Generazione 3.0: paradossi digitali
Sono bastati 20 anni per trasformare biblioteche, giornali, videoteche e archivi storici in una SIM. Un oggettino di uno o due centimetri, che contiene milioni di immagini e dati, con un evidente risparmio di spazio e tempi velocissimi di ricerca. Un cambiamento epocale paragonabile a quello di fine Ottocento, quando la scienza ha compiuto passi da gigante, rivoluzionando il concetto stesso di società industriale e modificando linguaggi, pensiero e percezione della realtà.

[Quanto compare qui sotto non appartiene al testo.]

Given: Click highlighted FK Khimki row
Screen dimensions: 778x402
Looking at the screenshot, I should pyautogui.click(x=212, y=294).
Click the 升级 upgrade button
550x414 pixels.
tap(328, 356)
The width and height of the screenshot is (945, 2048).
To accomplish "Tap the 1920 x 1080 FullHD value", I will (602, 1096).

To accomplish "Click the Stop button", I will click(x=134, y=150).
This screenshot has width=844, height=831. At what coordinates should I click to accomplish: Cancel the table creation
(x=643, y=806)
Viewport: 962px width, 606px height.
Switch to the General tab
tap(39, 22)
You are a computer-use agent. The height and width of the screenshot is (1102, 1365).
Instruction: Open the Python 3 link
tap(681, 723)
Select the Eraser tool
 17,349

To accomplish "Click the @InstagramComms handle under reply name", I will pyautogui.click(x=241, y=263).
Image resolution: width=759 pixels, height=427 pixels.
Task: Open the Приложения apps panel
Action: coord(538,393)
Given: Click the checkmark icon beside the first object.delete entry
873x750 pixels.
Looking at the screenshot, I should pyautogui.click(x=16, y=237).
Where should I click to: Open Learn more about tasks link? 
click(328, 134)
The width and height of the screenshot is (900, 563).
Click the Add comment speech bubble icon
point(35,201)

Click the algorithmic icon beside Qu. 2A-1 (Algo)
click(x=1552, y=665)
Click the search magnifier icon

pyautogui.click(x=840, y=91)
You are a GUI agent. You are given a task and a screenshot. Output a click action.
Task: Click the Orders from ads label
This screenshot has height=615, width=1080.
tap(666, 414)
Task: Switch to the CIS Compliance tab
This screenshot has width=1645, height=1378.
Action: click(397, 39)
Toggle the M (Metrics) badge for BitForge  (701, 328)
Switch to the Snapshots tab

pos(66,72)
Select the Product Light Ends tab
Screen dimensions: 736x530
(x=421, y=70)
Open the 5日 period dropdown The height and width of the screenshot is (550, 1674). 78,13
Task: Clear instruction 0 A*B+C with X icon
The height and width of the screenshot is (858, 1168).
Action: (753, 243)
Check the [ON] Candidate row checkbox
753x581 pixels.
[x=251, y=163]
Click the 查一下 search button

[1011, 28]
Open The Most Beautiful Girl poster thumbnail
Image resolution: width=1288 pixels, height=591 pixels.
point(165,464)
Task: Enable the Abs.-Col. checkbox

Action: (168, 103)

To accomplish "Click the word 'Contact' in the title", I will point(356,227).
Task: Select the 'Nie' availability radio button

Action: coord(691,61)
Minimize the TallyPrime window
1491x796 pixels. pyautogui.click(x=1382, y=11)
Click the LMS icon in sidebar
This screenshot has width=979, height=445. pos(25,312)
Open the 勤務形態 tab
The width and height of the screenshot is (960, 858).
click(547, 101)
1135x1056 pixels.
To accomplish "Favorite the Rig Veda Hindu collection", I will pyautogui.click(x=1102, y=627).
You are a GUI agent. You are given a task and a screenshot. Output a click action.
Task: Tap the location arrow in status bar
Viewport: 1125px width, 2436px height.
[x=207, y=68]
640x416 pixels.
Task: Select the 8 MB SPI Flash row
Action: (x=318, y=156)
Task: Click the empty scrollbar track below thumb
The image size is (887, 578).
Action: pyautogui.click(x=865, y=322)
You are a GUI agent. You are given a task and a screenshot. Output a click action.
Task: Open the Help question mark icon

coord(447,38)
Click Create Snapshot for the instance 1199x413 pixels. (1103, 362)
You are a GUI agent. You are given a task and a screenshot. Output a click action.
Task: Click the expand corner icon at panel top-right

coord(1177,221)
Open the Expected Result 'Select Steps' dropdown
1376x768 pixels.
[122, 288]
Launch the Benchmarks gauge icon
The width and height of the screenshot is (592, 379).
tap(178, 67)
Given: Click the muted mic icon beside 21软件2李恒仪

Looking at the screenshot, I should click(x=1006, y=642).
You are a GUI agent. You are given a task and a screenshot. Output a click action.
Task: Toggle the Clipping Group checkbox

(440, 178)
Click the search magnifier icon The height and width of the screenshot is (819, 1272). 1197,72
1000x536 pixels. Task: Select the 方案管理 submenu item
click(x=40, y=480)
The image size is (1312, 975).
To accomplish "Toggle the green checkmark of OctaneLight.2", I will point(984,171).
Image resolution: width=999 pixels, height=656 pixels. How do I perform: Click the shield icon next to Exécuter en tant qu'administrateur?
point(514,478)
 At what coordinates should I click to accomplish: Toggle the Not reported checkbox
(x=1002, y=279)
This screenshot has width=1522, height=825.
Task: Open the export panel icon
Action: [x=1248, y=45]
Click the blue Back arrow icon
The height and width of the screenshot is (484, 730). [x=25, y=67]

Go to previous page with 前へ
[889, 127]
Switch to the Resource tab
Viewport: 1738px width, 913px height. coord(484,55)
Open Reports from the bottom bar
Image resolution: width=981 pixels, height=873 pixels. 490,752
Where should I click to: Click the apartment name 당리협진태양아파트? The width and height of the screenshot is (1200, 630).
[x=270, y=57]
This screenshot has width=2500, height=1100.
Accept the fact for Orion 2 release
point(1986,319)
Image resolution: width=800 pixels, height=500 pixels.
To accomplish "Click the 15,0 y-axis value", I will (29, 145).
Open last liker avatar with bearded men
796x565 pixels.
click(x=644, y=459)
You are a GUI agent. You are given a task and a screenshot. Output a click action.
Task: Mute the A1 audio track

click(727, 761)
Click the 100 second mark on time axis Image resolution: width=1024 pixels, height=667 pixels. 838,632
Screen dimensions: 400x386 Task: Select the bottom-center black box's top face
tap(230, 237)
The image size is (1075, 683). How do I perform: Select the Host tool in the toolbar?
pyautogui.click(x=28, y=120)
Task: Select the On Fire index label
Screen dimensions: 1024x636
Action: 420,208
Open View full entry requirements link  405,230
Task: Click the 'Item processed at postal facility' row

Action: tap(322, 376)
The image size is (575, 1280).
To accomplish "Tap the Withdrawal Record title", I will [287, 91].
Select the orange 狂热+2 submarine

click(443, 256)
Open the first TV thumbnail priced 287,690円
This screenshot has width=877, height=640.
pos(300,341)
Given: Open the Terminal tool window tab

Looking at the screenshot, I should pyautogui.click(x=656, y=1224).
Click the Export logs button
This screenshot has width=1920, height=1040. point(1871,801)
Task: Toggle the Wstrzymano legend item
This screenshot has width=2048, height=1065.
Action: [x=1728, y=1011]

Tanto che oggi siamo meno disposti all’ascolto e al confronto. Parliamo e incontriamo i nostri amici in modo virtuale, cioè immaginario, non reale. Così come capita sempre più spesso di vedere giovani che “dialogano” fra loro scrivendosi messaggi su Whatsapp, anziché parlarsi direttamente. E, per la verità, questa tendenza è invalsa anche tra gli adulti. Uno stile di vita che genera almeno due grandi problemi: abbiamo disimparato a leggere, perché siamo diventati frettolosi, impazienti e il nostro “sapere” si forma con Google e Wikipedia. Il risultato è sconfortante: non saper leggere significa non saper scrivere nella propria lingua e argomentare ad alta voce diventa davvero difficile. Ma sono tanti i paradossi dell’era digitale. A cominciare da quel canone di circa 12 euro che tutti paghiamo (quale che sia il nostro operatore telefonico) a Telecom. Una somma che la società telefonica italiana dovrebbe investire per la manutenzione della rete. Mentre, chi usa Internet sa bene che la connessione veloce è appannaggio di pochi fortunati. Insomma, il nostro pensiero è digitale, ma la crescita del Paese reale è ancora… medievale.